Maharashtriya Dnyanakosha(Devanagari:महाराष्ट्रीय ज्ञानकोश, IAST:Mahārāṣṭrīya dñyānakośa) is the first encyclopaedia in the Marathi language. Shridhar Venkatesh Ketkar was the chief editor the encyclopedia. Work began in 1916 and it was completed in 1928.

Structure
The encyclopaedia was published in 23 volumes. The first five volumes are introductory, and consist of a series of lengthy articles on various sociological and historical subjects.

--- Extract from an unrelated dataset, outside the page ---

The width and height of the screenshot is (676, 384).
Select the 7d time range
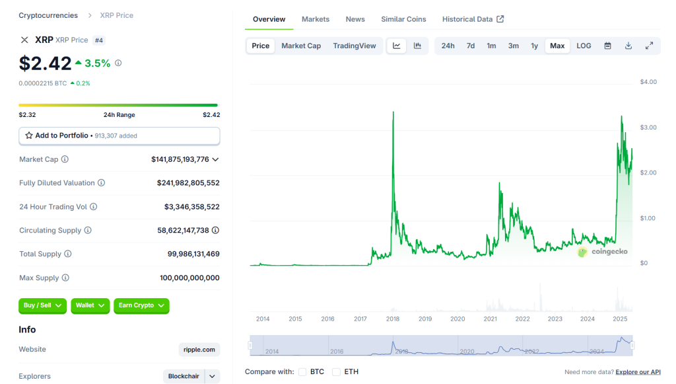click(470, 46)
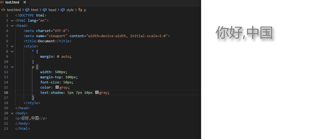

They are titled as follows:
 Volume 1: Hindustan ani Jaga (हिंदुस्तान अाणि जग, India and the World)
 Volume 2: Vedavidya (वेदविद्या, Vedic Knowledge)
 Volume 3: Buddhapurva Jaga (बुद्धपूर्व जग, The World Before Buddha) 
 Volume 4: Buddhotar Jaga (बुद्धोत्तर जग, The World After Buddha) 
 Volume 5: Vijnanetihas  (विज्ञानेतिहास, History of Sciences)

Volumes 6 through 21 consist of an alphabetically arranged series of short articles (as in a conventional encyclopaedia). Volume 22 is the index (सूची),  and finally volume 23 (Hindusthan, हिंदुस्थान) contains some additional information about India.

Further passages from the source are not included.